Samba4.00a15 Server 2003/2003_R2 machines cannot update to Bind9 when using samba configuration with GSS-TKEY when joined to the domain. The 2003 machines can access internet before joining, and for the the first logon after, but break as soon as group policy is implemented with the error: The system failed to register host (A) resource records (RRs) for network adapter with settings: Adapter Name : {********-****-****-****-************} Host Name : 2003SVR-01 Primary Domain Suffix : example.com DNS server list : 192.168.1.45, 192.168.1.46, 192.168.1.50 Sent update to server : <?> IP Address(es): 192.168.1.23 The reason the system could not register these RRs was because either (a) the DNS server does not support the DNS dynamic update protocol, or (b) the authoritative zone for the specified DNS domain name does not accept dynamic updates.

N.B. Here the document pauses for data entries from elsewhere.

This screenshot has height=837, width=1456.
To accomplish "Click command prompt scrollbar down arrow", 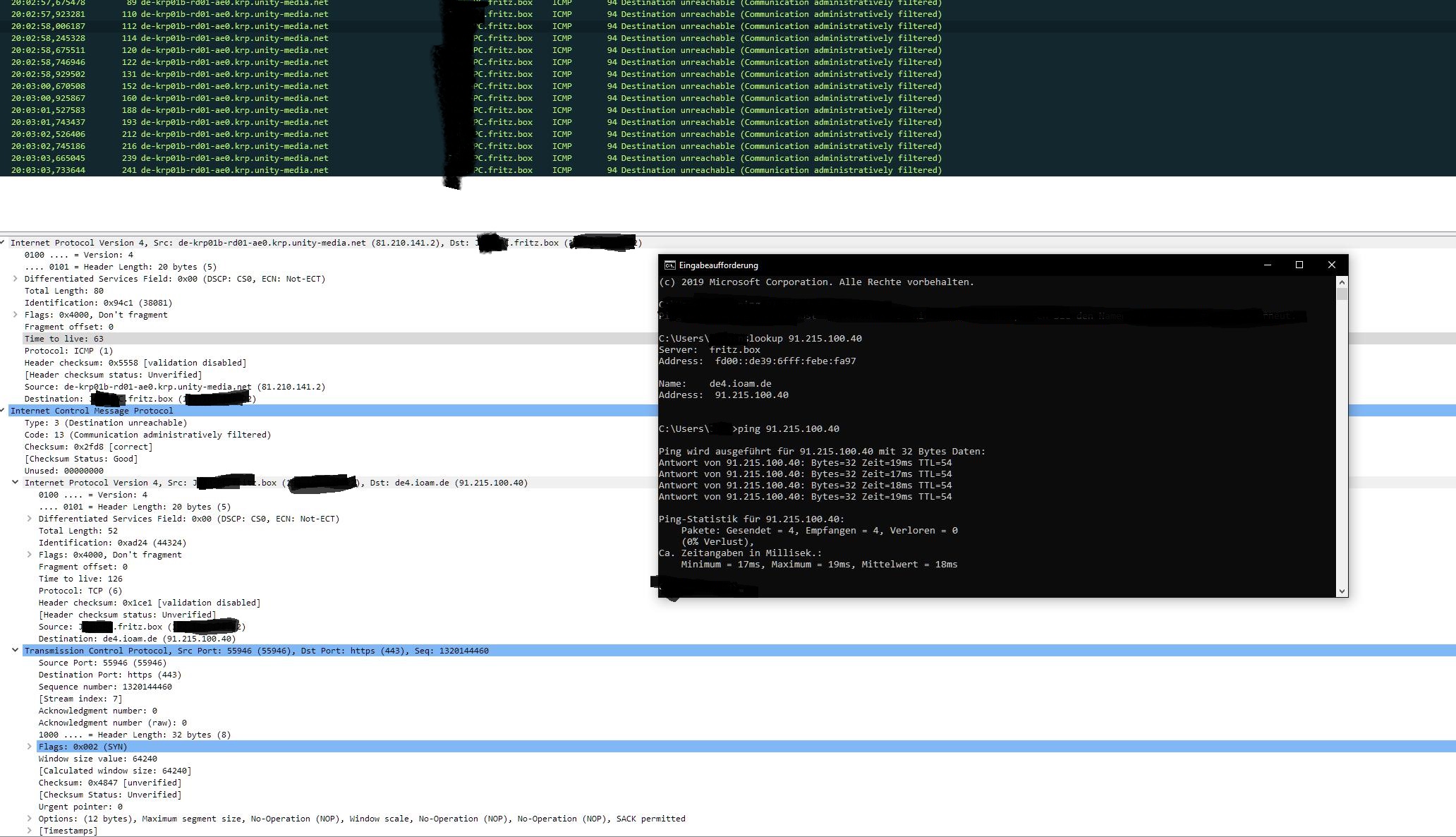I will click(x=1342, y=591).
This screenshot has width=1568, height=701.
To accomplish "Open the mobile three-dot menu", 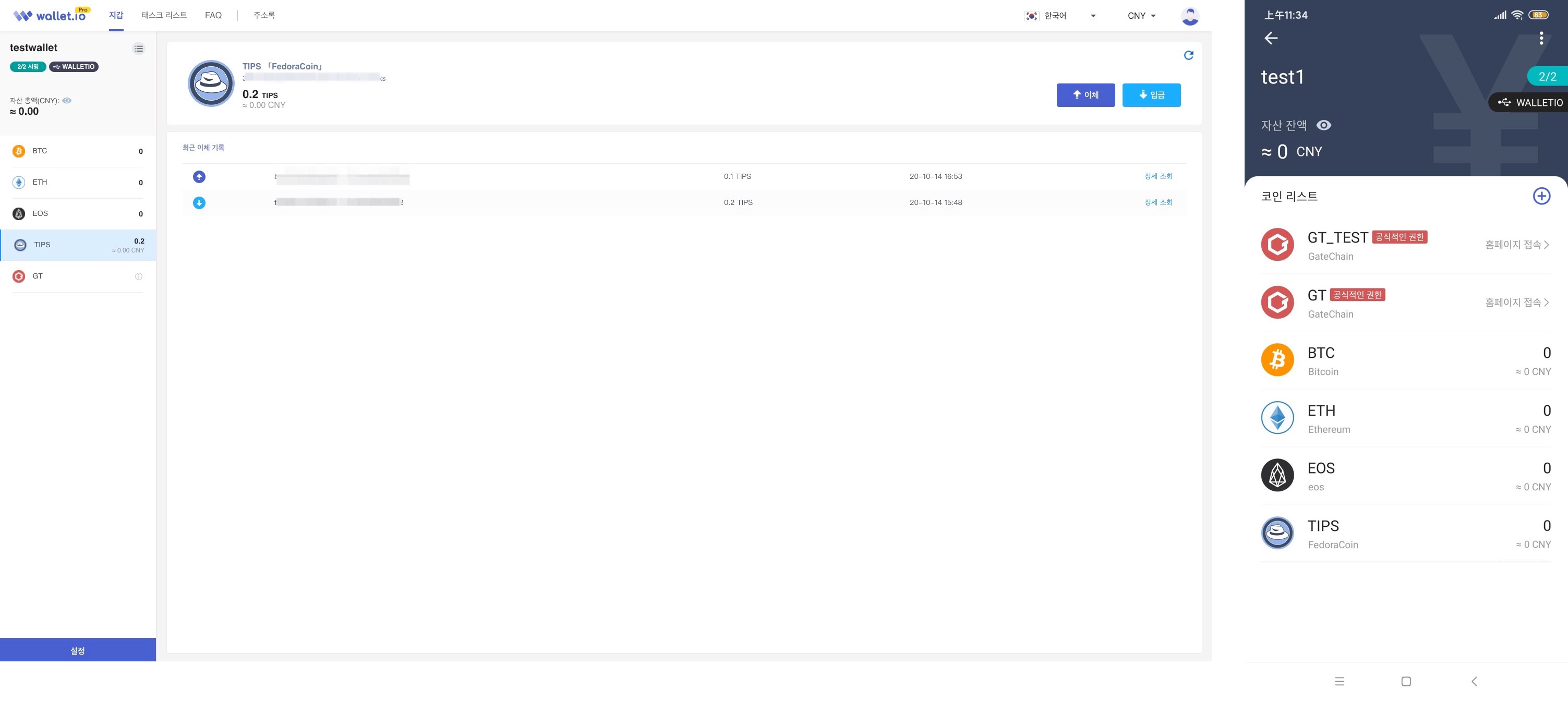I will pos(1540,39).
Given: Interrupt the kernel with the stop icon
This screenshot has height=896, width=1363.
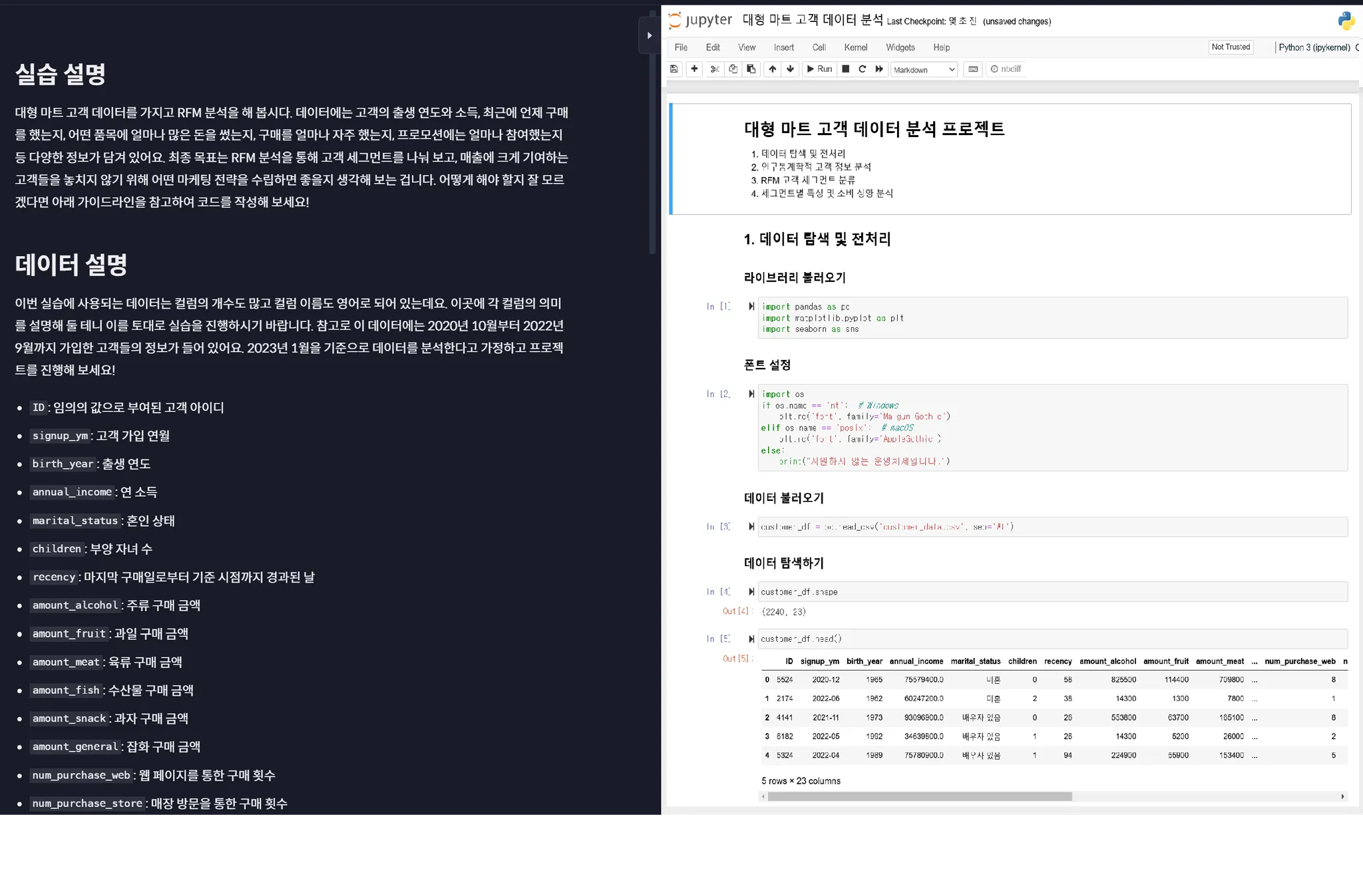Looking at the screenshot, I should [x=846, y=69].
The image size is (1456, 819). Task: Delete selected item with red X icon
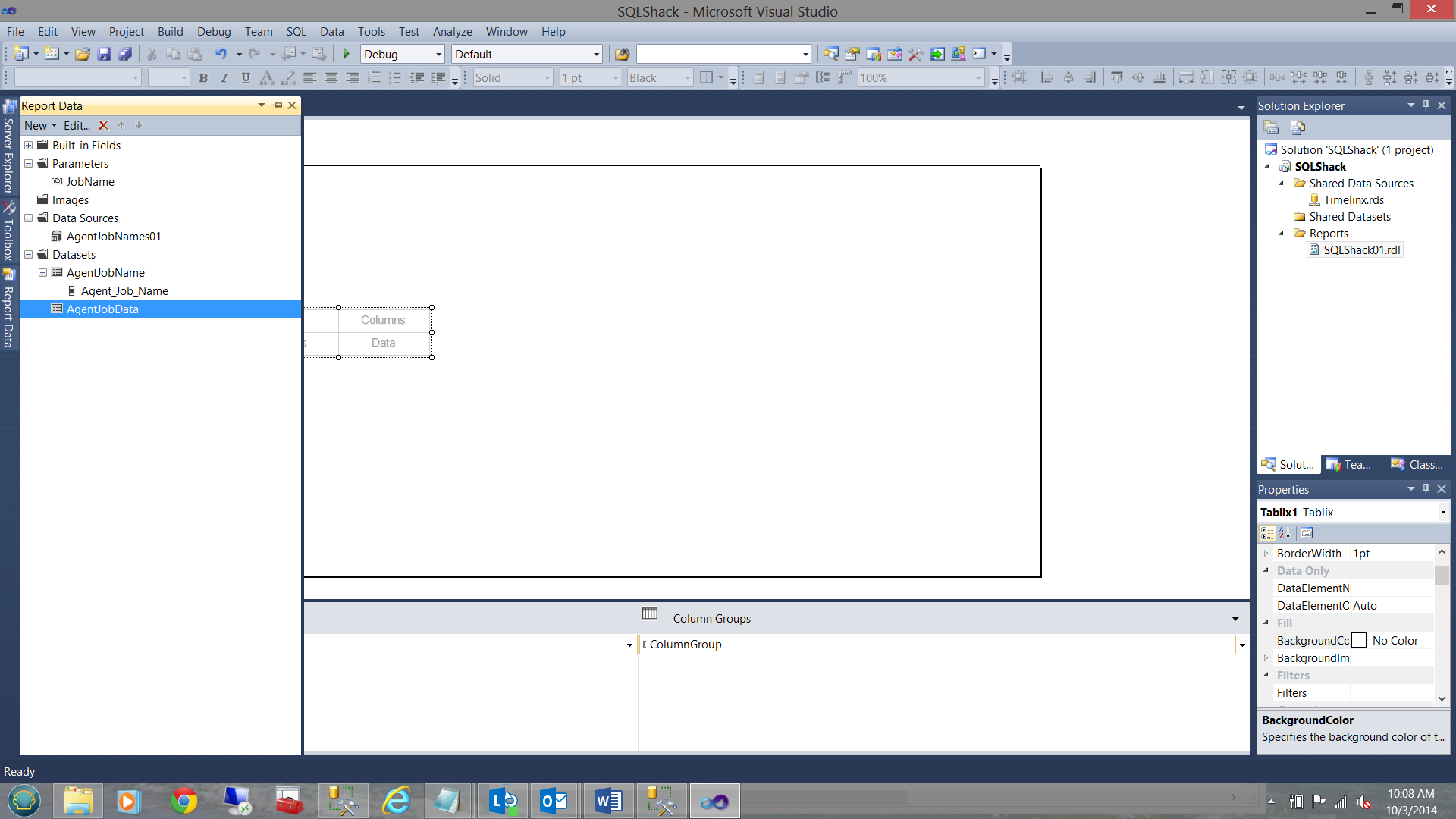[x=104, y=126]
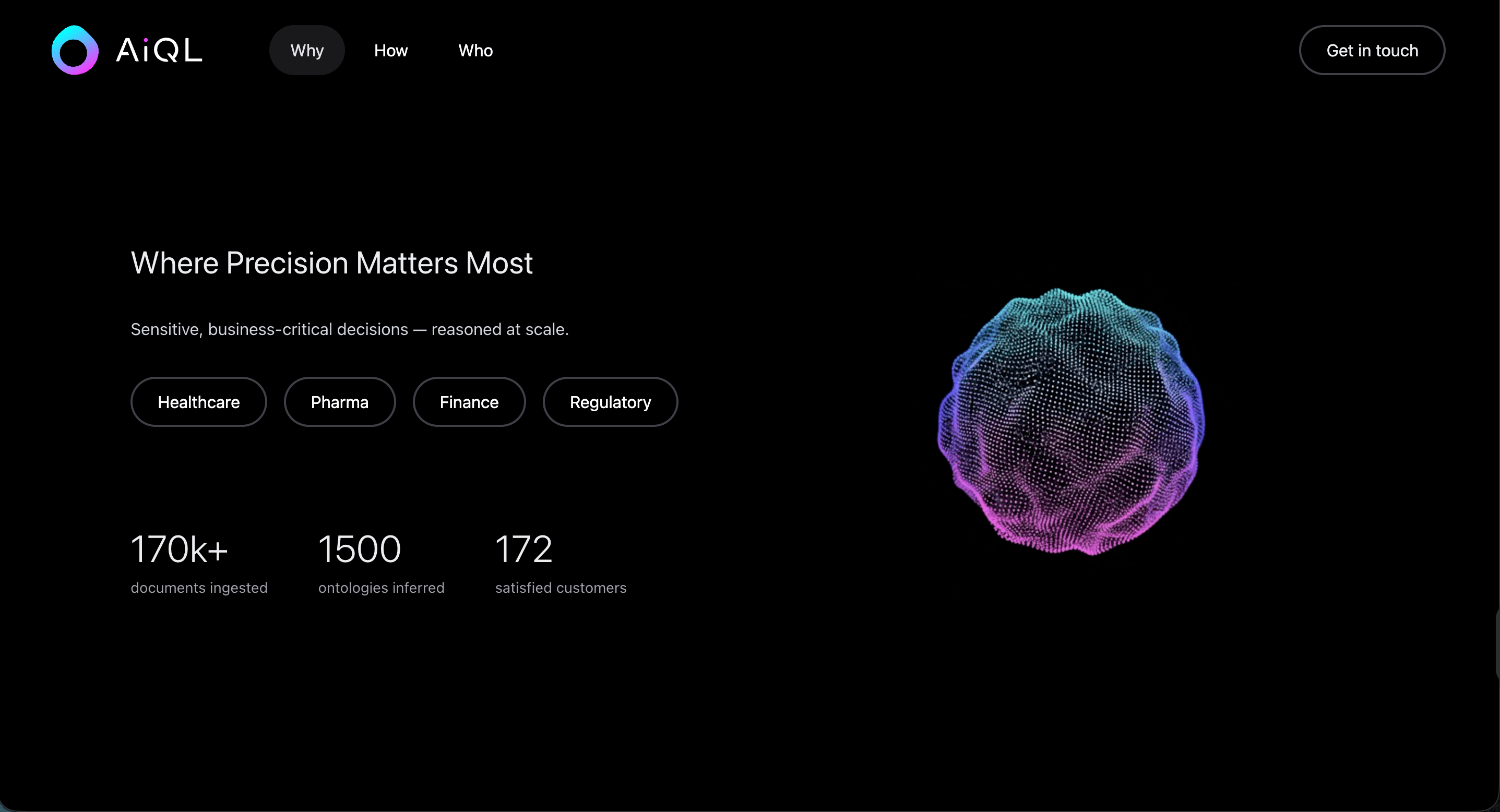This screenshot has width=1500, height=812.
Task: Click the ontologies inferred label
Action: pos(382,588)
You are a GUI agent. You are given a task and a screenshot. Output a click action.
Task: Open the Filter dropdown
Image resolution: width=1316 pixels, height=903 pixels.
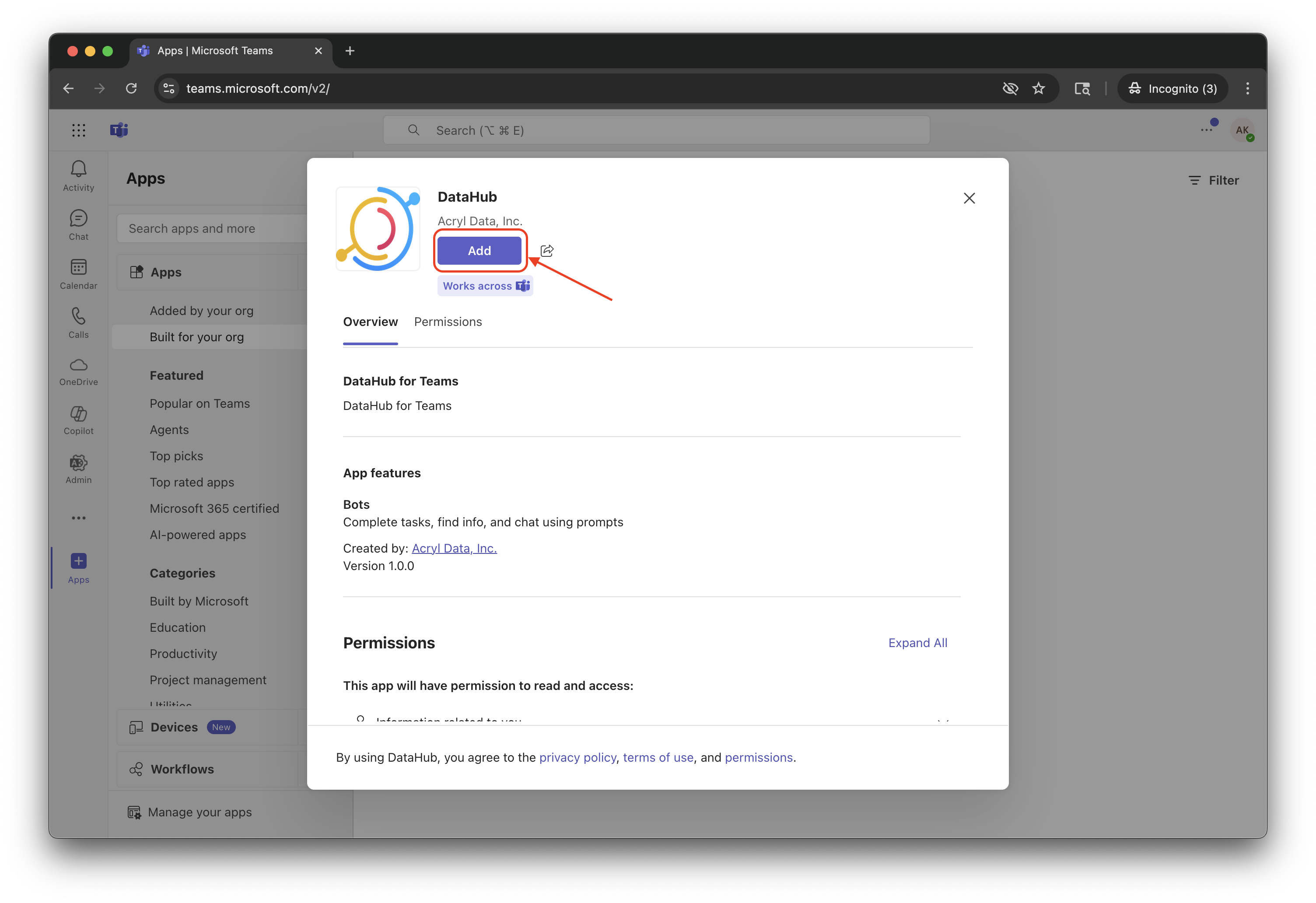click(x=1214, y=181)
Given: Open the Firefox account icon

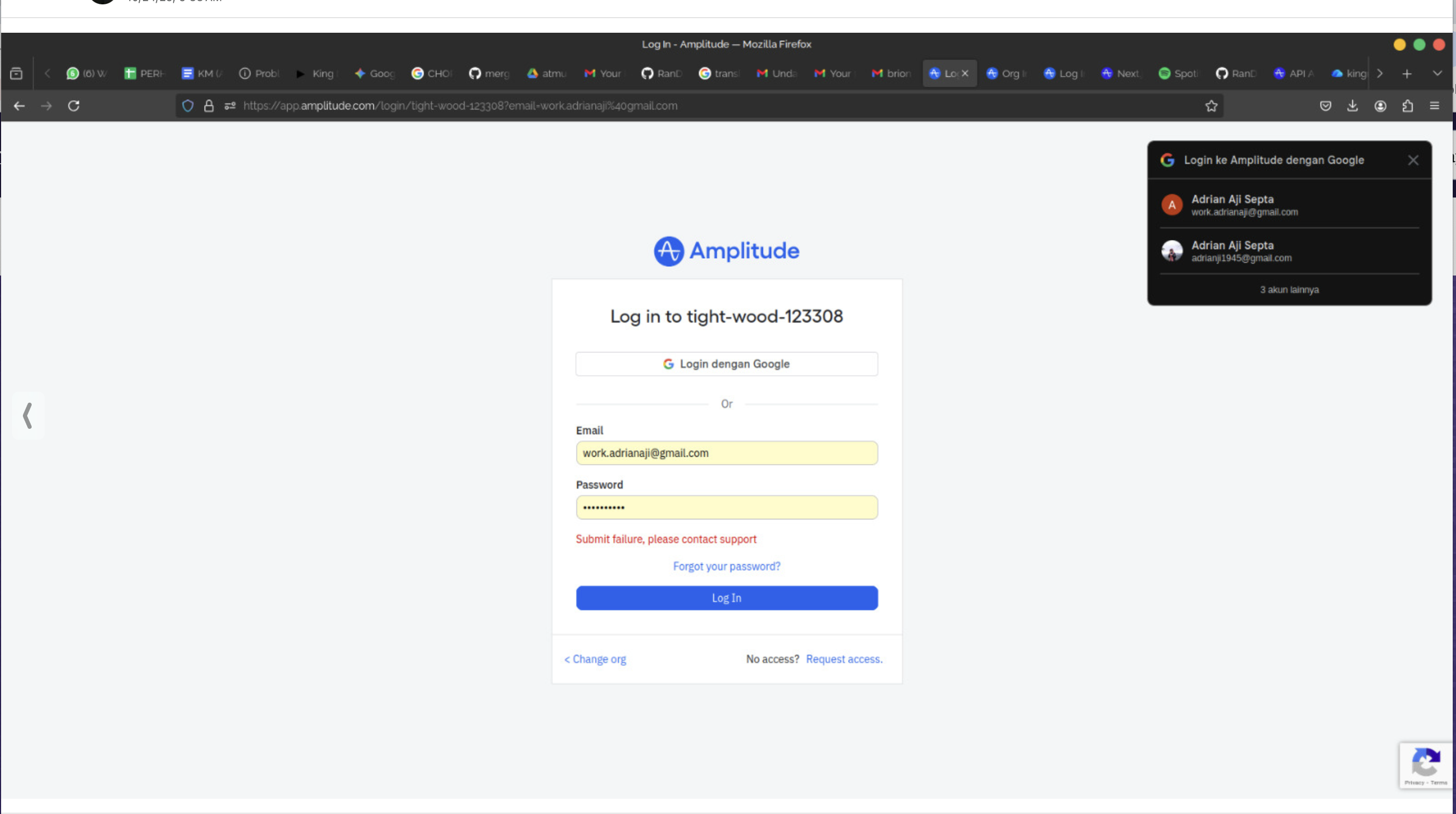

Exactly which version of BIND is in use here, and exactly what configuration is in use. Does Samba4's internal SPN update (samba_spnupdate) succeed? What keytabs files are you using, what are the permissions, does selinux or apparmor show any failures? In short, this is well known to be very difficult to configure, and we are working with the BIND developers to improve the situation.
Im using BIND 9.7.1-P2 on ubuntu lucid, and using the standard keytabs that samba generates with the permissions correctly configured: chgrp bind /usr/local/samba/private/dns.keytab chmod g+r /usr/local/samba/private/dns.keytab I have currently disabled APPArmor and havent yet installed SELinux. Before i reinstalled my entire OS due to extreme amounts of broken packages i was getting samba_spnupdate errors for interface 127.0.1.1 (Not configured to use that interface for dns) and one of my LAN IP's (2 of my interfaces were fine). Ive also found a pretty big issue which ive filed another bug on, but thats a TLS issue.
http://wiki.samba.org/index.php/Samba4/HOWTO#Step_10_Configure_kerberos_DNS_dynamic_updates clearly states that 9.7.2 is the minimum.